French economy is quite weak; presidential elections in 2017

France GDP inflation

GDP rose by 1.3% during the year to Q2 2016.  However the French economy slightly contracted marginally during the second quarter (by 0.1% q-o-q, after 0.7% q-o-q growth in Q1 2016, according to the National Institute for Statistical and Economic Studies (INSEE).
The economic contraction in Q2 2016 was due to a sharp decline in domestic demand. Private consumption expenditure fell by 0.1% in Q2 2016, and gross fixed capital formation also dropped by 0.2%.

From 2004 to 2007, the French economy expanded by an average of 2.3% per year. In 2009, real GDP fell almost 3%, the country’s sharpest recession since World War II.

Despite the worsening eurozone debt crisis, the French economy managed to expand by almost 2% in 2010 and by another 2.1% in 2011. In 2012, the economy stagnated, with growth of 0.2% as President Francois Hollande squeezed the budget deficit and firms slashed thousands of jobs. France’s weak economic expansion continued in 2013 and in 2014, with growth rates of around 0.7% and 0.2%, respectively. In 2015 France's GDP expanded by 1.3%, according to INSEE.

France's economy is expected to expand by 1.4% in 2016 due to low interest rates, tax cuts and low energy prices, according to the OECD. "The risks to the outlook are now firmly on the downside, with much higher uncertainty around financial conditions and political developments in Europe," says the IMF.

Aside from Brexit, internal issues affecting the country's growth include:

  • The recent terror attacks in Nice (in July 2016), Paris (in November 2015), and the shooting at the satirical magazine Charlie Hebdo (January 2015) may be hurting the county's tourism sector as the number of hotel arrivals fell by 7.5% in the first half of 2016. Tourist arrivals also fell by 8% in Q1 2016, according to Euromonitor International.
  • The hosting the Euro 2016 tournament actually brought economic losses and a decline in productivity.
  • Strikes, which recently led to an amendment of some provisions in the Khomri Law (named after Labour Minister Mariam El Khomri) that was intended to introduce labour reforms.

High unemployment is one of France’s major problems. In Q2 2016, unemployment in France was still high at around 9.9%, although it fell from 10.2% in the first quarter.

Inflation was 0.2% in August 2016, higher than the 0.05% inflation recorded the same month last year.

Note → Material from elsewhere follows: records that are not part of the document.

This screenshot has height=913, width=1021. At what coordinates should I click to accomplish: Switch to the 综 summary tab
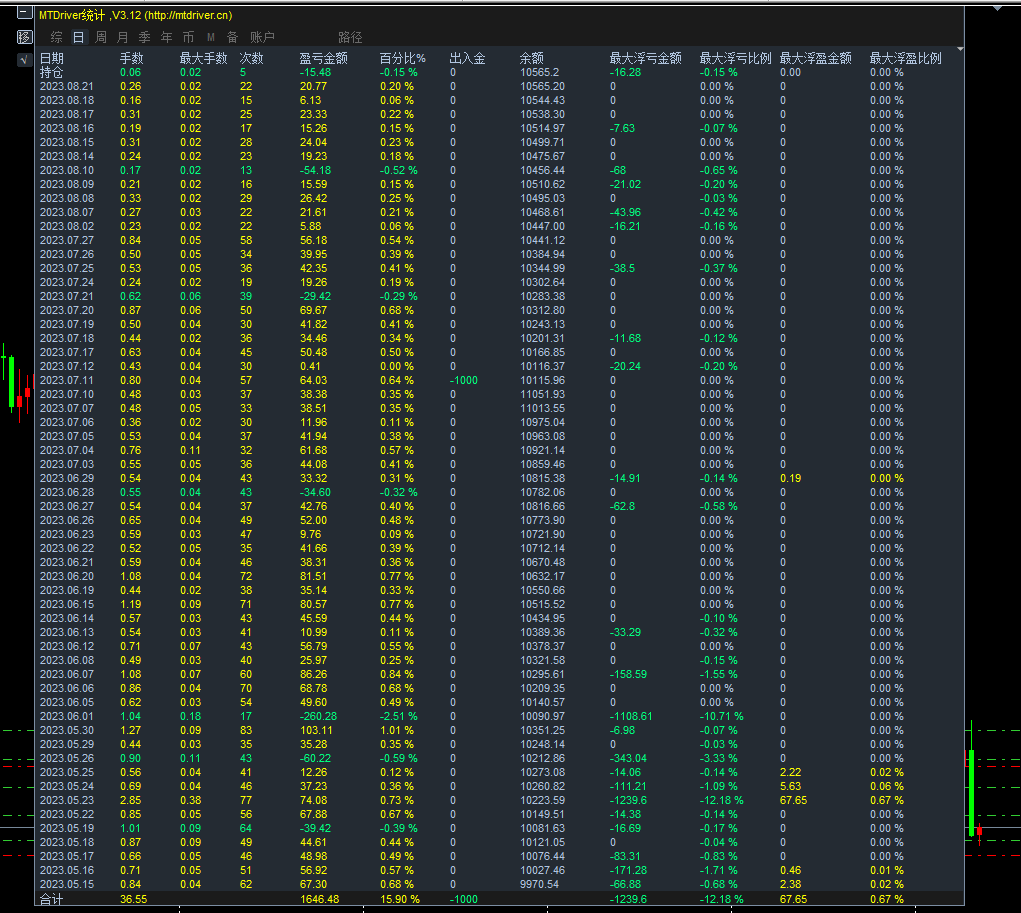[x=56, y=37]
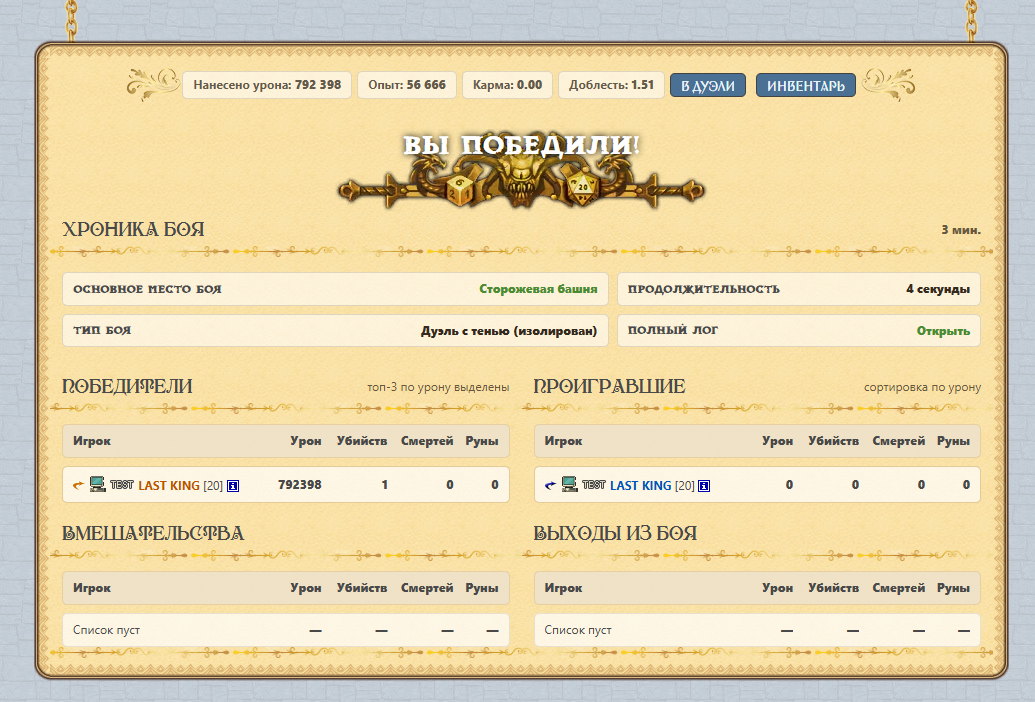Click the TEST clan badge in losers row
This screenshot has height=702, width=1035.
[x=594, y=485]
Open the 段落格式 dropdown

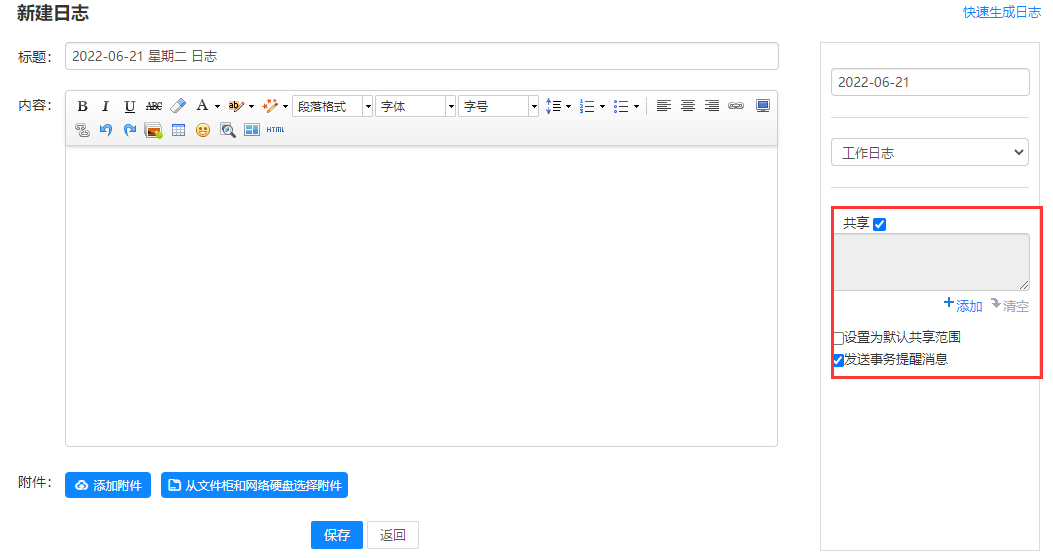[332, 106]
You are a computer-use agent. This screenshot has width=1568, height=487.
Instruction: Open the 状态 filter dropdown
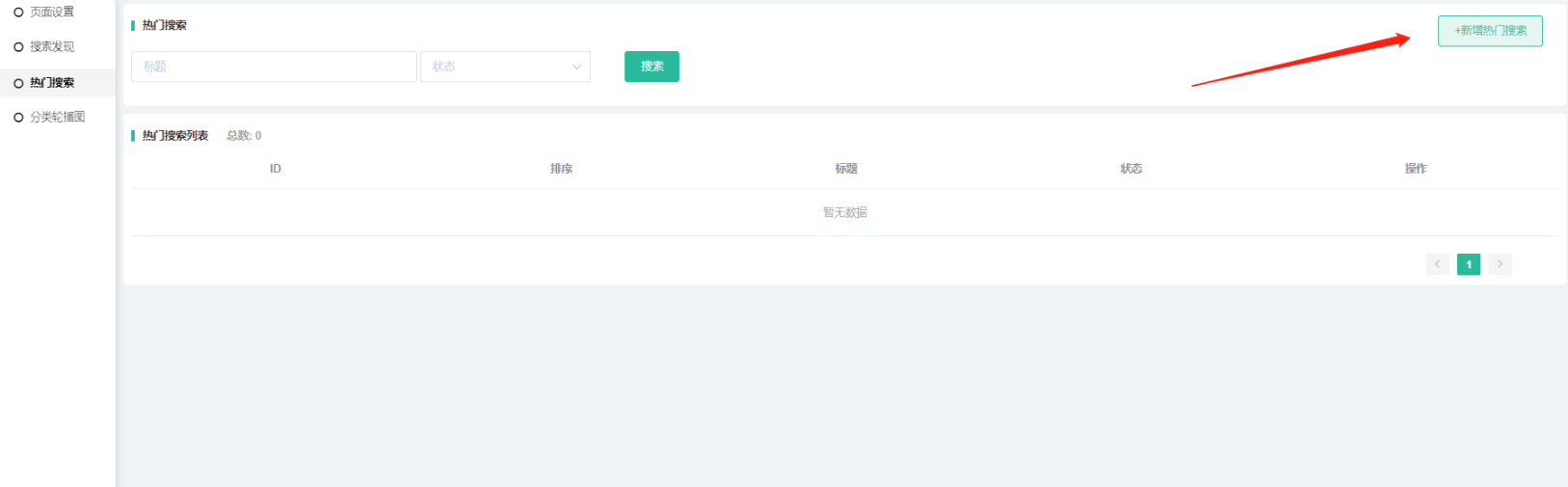[504, 67]
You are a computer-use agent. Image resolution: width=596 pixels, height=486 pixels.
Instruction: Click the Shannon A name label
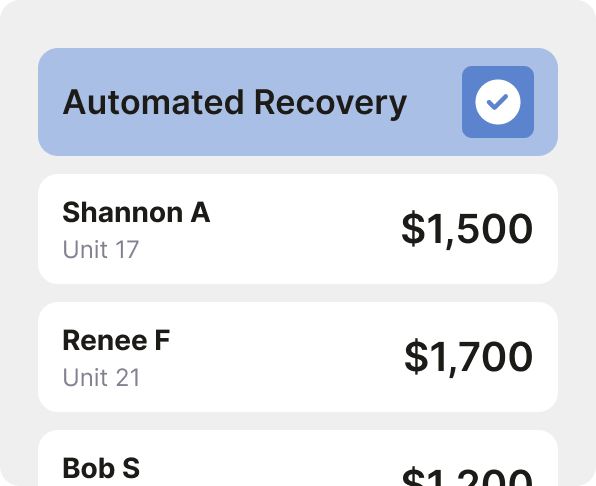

The European Commission expects France’s public debt to rise to 96.4% of GDP in 2016, up dramatically from 85.8% of GDP in 2011, and far higher than previous estimates. The government was able to cut the deficit to 3.6% of GDP in 2015, down from 4% in 2014.

In May 2012 Francois Hollande became the country’s first Socialist president since Francois Mitterand (1981-1995), In August 2014, France entered political turmoil triggered by Economy Minister Arnaud Montebourg´s demand for an end to austerity policies. Montebourg demanded a fiscal stimulus to boost growth, arguing that France shouldn’t be “slavish” and “dogmatic” in pursuing deficit cuts.

In response President Hollande asked Manuel Valls, Prime Minister since March 2014, to form a new government “consistent with the direction set for the country”. Montebourg was replaced as Economy Minister by Emmanuel Macron, a former investment banker at Rothschild. Michel Sapin, a career politician, was appointed Finance Minister, all of which signals a determination to continue France´s present austerity policies.

The country is gearing up for presidential elections in April to May 2017. Some notable potential contenders include former president Nicolas Sarkozy, current prime minister Manuel Valls, economy minister Emmanuel Macron, former prime minister Alain Juppé, and National Front party president Marine Le Pen.